The first challenge is always ambiguity
A single word can have many possible meanings; for instance, the word ‘run’ has about 645 different definitions. Add in the inevitable human error — like the typo in this request of the phrase ‘how do’ — and we can see that breaking down a single sentence becomes quite daunting, quite quickly. Movework’s Nivargi explains that the initial step, therefore, is to use machine learning to identify syntactic structures that can help us rectify spelling or grammatical errors.
But, he says, to disambiguate what the employee wants, we also need to consider the context surrounding their request, including that employee’s department, location and role, as well as other relevant entities. A key technique in doing so is ‘meta learning’, which entails analyzing so-called ‘metadata’ (information about information).
“By probabilistically weighing the fact that Alex (another employee) and Bhavin are located in North America, Machine Learning models can ‘fuzzy select’ the firstname.lastname@example.org email group, without Alex having to have specified his or her exact name. In this way, we can potentially get Alex’s help and get him/her involved in the workflow at hand,” said Nivargi.
As TechTarget explains here, “Fuzzy logic is an approach to computing based on ‘degrees of truth’ rather than the usual “true or false” (1 or 0) Boolean logic on which the modern computer is based.”
Human service desk agents already factor in context by drawing on their experience, so the secret for an AI chatbot is to mimic this intuition with mathematical models.
Dynamic language, dynamic chatbots
Finally let’s remember that language — in particular the language used in the enterprise — is dynamic. New words and expressions arise every month, while the IT systems and applications at a given company shift even more often. To deal with so much change, an effective chatbot must be rooted in advanced Machine Learning, since it needs to constantly retrain itself based on real-time information.
Despite the complexity under the hood, however, the number one criteria for a successful chatbot is a seamless user experience. Nivargi says that what his firm has learned when developing NLU technologies is that all employees care about is getting their requests resolved, instantly, via natural conversations on a messaging tool.
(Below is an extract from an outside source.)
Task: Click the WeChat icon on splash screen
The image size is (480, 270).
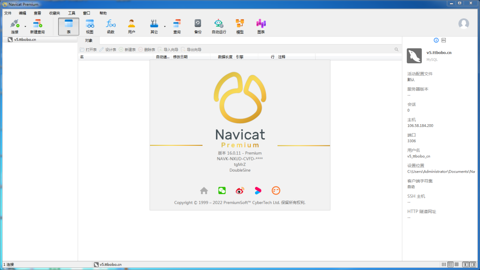Action: coord(221,190)
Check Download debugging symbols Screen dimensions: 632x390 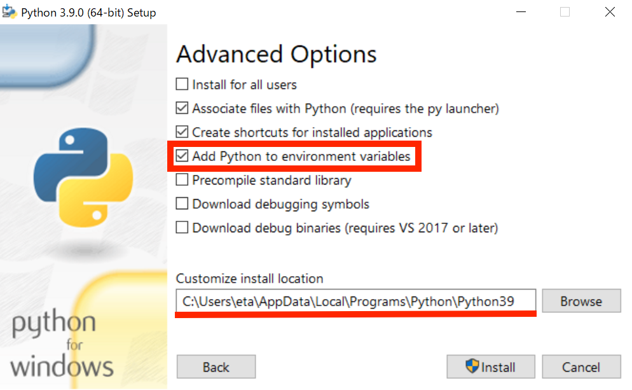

As we stand at the turn of the decade, we humans are arguably still not 100% comfortable with chatbot interactions. They’re still too automated, too often non-intuitive and (perhaps unsurprisingly) too to machine-like. Technologies like these show that we’ve started to build chatbots with semantic intuitive intelligence, but there is still work to do. When we get to a point where technology can navigate the peculiarities and idiosyncrasies of human language…. then, just then, we may start to enjoy talking to robots.